=== Problem details ===
Please return each of the entries exactly, minus their pictures.

(Beginning of Records supplied)

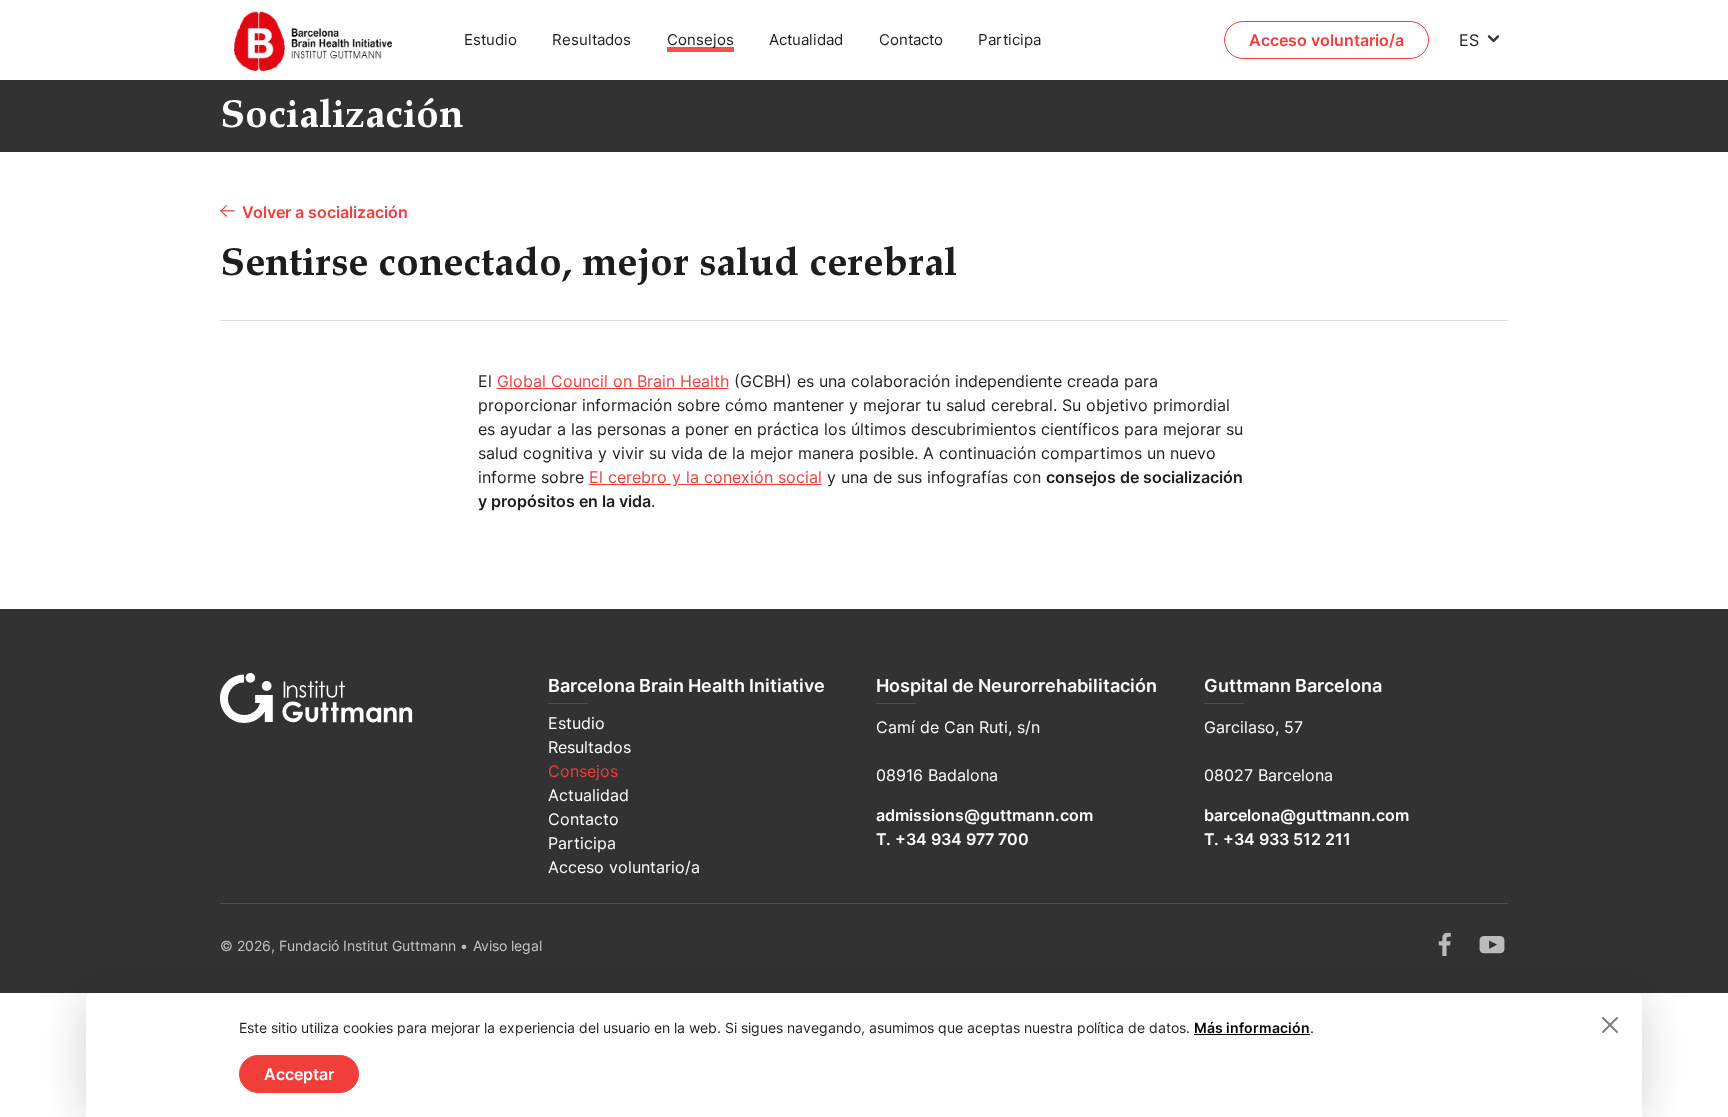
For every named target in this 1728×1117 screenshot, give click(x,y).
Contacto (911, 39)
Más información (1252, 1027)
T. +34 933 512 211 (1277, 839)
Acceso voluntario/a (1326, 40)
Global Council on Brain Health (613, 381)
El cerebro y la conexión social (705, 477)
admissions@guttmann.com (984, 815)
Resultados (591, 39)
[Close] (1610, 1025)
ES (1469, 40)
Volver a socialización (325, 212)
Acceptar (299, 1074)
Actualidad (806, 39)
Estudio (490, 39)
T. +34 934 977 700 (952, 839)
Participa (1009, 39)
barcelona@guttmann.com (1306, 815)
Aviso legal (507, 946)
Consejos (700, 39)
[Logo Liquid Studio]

(End of Records supplied)

=== Your response ===
For every named target in this 1728×1117 screenshot, give click(x,y).
Contacto (911, 39)
Más información (1252, 1027)
T. +34 933 512 211 (1277, 839)
Acceso voluntario/a (1326, 40)
Global Council on Brain Health (613, 381)
El cerebro y la conexión social (705, 477)
admissions@guttmann.com (984, 815)
Resultados (591, 39)
[Close] (1610, 1025)
ES (1469, 40)
Volver a socialización (325, 212)
Acceptar (299, 1074)
Actualidad (806, 39)
Estudio (490, 39)
T. +34 934 977 700 (952, 839)
Participa (1009, 39)
barcelona@guttmann.com (1306, 815)
Aviso legal (507, 946)
Consejos (700, 39)
[Logo Liquid Studio]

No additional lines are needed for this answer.